Tais Civitarese
– Eu não sou louco. Não quero tomar remédio de louco! – diz o paciente de 11 anos.
A mãe, ao lado, consternada, sorri sem graça para o outro lado da mesa.
Fico pensando se existiria um remédio para a loucura. Se a loucura é que seria o remédio. Se dar aquele remédio não seria uma loucura…
O menino só aceita tomar medicação à noite. Prefere. De dia, se sente tonto. Não quer ter tonteira nenhuma na cabeça. Quer brincar, desenhar cavalos, mexer no celular. De fazer o dever, não gosta muito.
Peço para a mãe insistir com a consulta na psicóloga. A medicina tem seu limite. Não adianta só medicar, aumentar dose. Precisamos das outras terapias. Ele se beneficiaria de tantas delas. A psicologia seria um bom começo.
Ele não quer.
Alguém lhe falou que quem vai ao psicólogo é louco também. Explico que não. Ele insiste.
– Não vou e não vou!
Proponho um combinado. A mãe conseguiria a consulta e ele daria uma chance. Uma chancezinha. Iria uma vez. Se não gostasse, tentaríamos outra coisa. Falo que tem 11 anos. É bom ter alguém para conversar aos 11 anos, para contar as coisas. Alguém de fora, de confiança. A pessoa ouvirá suas dúvidas. Explicará algumas coisas.

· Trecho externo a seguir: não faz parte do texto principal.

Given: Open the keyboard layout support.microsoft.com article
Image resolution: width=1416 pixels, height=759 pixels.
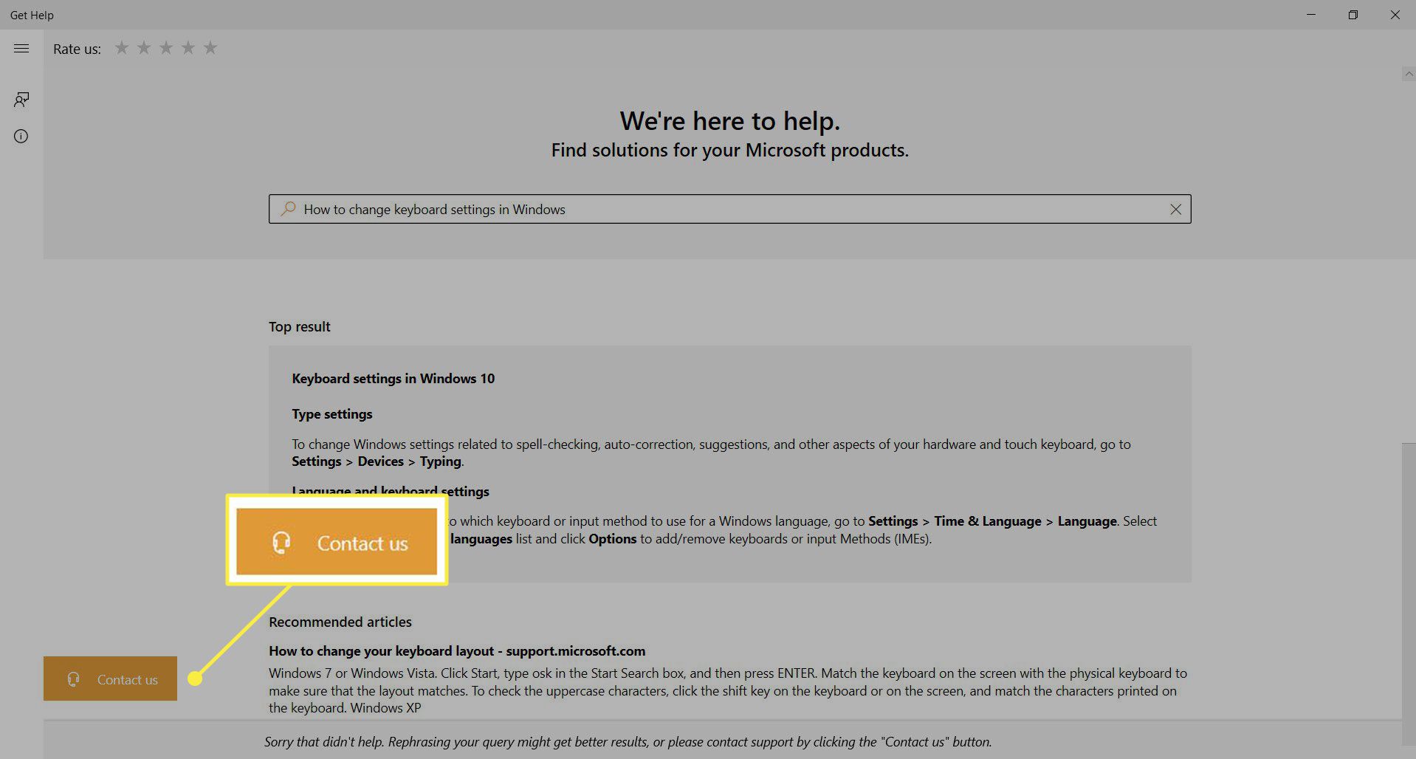Looking at the screenshot, I should (x=456, y=651).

Ele titubeia. Pensa um pouco e me pede:
– Quero uma coisa em troca.
Meus olhos arregalam e penso: qualquer coisa! Ele precisa ir. Faz seis meses que está na mesma. As mesmas queixas. Mesmas questões. Será um passo importante. É isso, mais do que tudo, que irá ajudá-lo.
Ele me pede:
– Quero que você escreva um bilhete para o meu pai.
– Um bilhete? Dizendo o quê?
– Para ele vir à consulta. Para saber do meu tratamento. Ele tem carro, tem dinheiro. Ele pode vir aqui um dia.
A mãe assenta com a cabeça. Terá sido ideia dela? Não acredito. Ele parece determinado.
– Escreva o bilhete para o meu pai.
Preparo a receita, o encaminhamento e termino as orientações à mãe.
– E o bilhete? – Ele pergunta.
Escrevo um comunicado para que o pai pedindo compareça à consulta de retorno, dali a um mês, para explicarmos sobre o tratamento de seu filho.
Ele sai da sala.
Fico me perguntando se aquele bilhete não seria o verdadeiro remédio.
As sutilezas do tratamento infantil esbarram em tantas profundezas, tanta vida. Dizem que é difícil tratar crianças porque elas não falam. Às vezes, falam mais do que qualquer adulto. Mais até do que nos permitimos escutar.